“My man,” Lula said to him.
“I need a gun,” he said to Lula. “Are these legal?”
“Do you want them to be?” Lula asked.
“No. Shit, what would I want with a legal gun?”
“Don’t know,” Lula said, “but these suckers are whatever the hell you want them to be. Cash only.”
I snaked my way through the crowd to Connie. “What’s going on?” I asked her.
Connie stepped back, away from a woman checking out a waffle iron. “Sunflower won’t deal. He wants all the money, so Lula and I came up with the idea for the sidewalk sale. This stuff was all taken in exchange for bond and never reclaimed. It was just taking up space in the back room, so we figured we’d sell it.”
“Lula’s selling weapons out there!”
“That’s great,” Connie said. “They’re a high-ticket item.”
“I think it’s illegal to sell guns like this.”
Connie craned her neck and looked through the front window at Lula. “It’s okay,” Connie said. “That guy’s a cop.”
“How much are these dishes with the roses on them?” a woman wanted to know.
“Twenty dollars,” Connie said.
A second woman elbowed in. “Wait a minute.
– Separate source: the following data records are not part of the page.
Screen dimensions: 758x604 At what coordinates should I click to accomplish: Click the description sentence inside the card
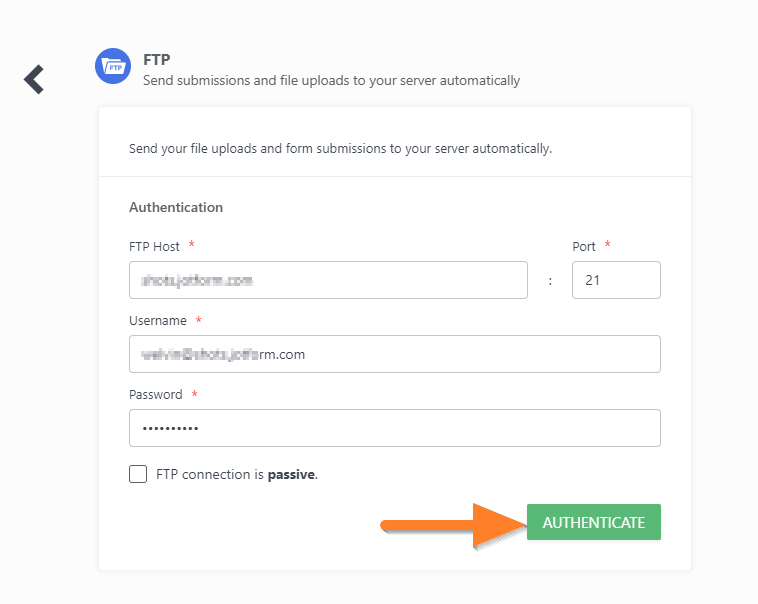[340, 148]
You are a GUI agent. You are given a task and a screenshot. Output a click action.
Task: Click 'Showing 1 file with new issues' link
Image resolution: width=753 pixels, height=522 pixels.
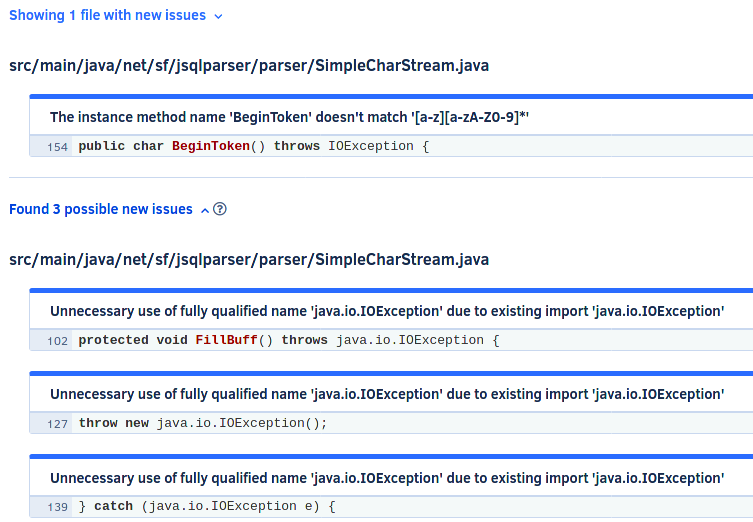point(108,15)
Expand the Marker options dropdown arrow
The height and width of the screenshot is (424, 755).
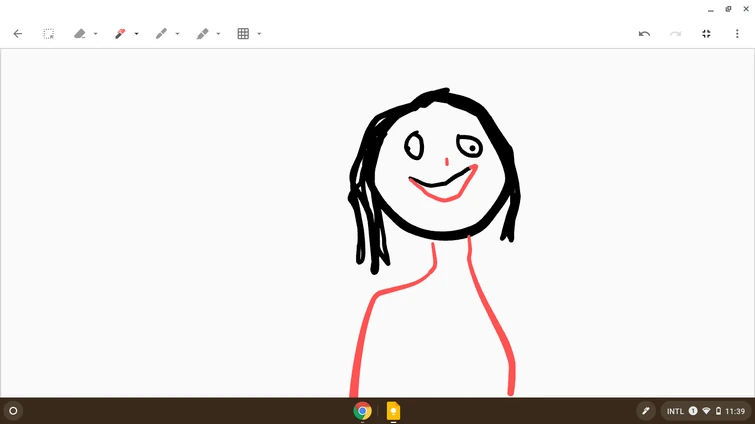tap(178, 34)
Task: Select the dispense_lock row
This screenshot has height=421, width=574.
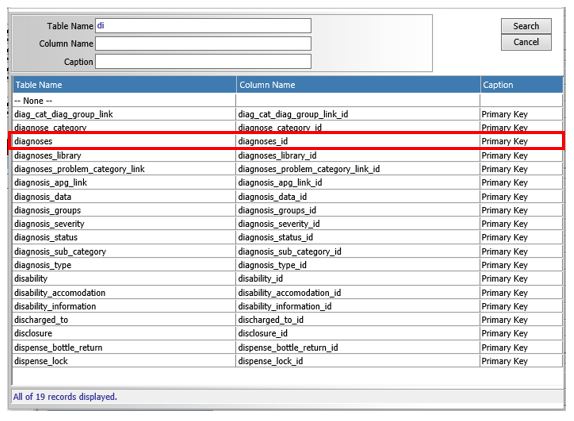Action: pyautogui.click(x=288, y=361)
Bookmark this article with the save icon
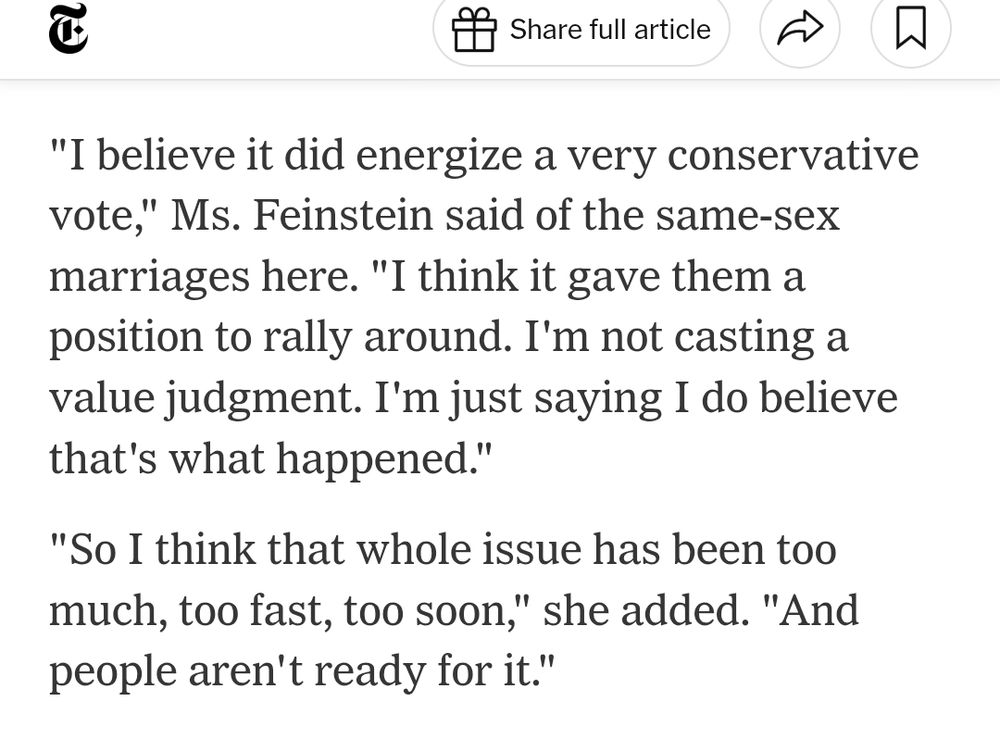The width and height of the screenshot is (1000, 740). click(910, 30)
Those are my dishes. I gave them to you so my nephew could get out of jail.”
Connie looked at the sticker on the bottom of a plate. “We’ve had these dishes for a year and a half.”
“It don’t matter. They’re mine.”
“Where’s your nephew?” Connie asked.
“Tennessee.”
The first woman handed Connie a twenty and started stacking up her dishes.
“Police!” the second woman yelled. “There’s a robbery going on here.”
Lula ran in with her gun. “Did someone say robbery?”
“It was a misunderstanding,” I told Lula. “Don’t shoot anyone.”
“It was no misunderstanding,” the second woman said. “Those are my dishes. This old lady here was gonna walk out with them.”
“Old? Excuse me,” the first woman said. “You’re not exactly a spring chicken. And these are my dishes. I saw them first.”
They both had hold of a plate, and they were nose to nose, eyes narrowed.
Mooner strolled over with a plate of brownies. “Ladies, have a bite of a Moon Man brownie. We’re selling them out front, but these are free samples. I made these brownies in my very own test kitchen in the Love Bus.”
We all took a time-out so the ladies and Lula could have a brownie.
“These are real good brownies,” Lula said. “These are doughnut-quality brownies.”
“I changed my mind,” woman number one said. “I don’t want the dishes. I’m buying brownies.”
“I don’t want the dishes, either,” woman number two said. “I never liked them anyway.”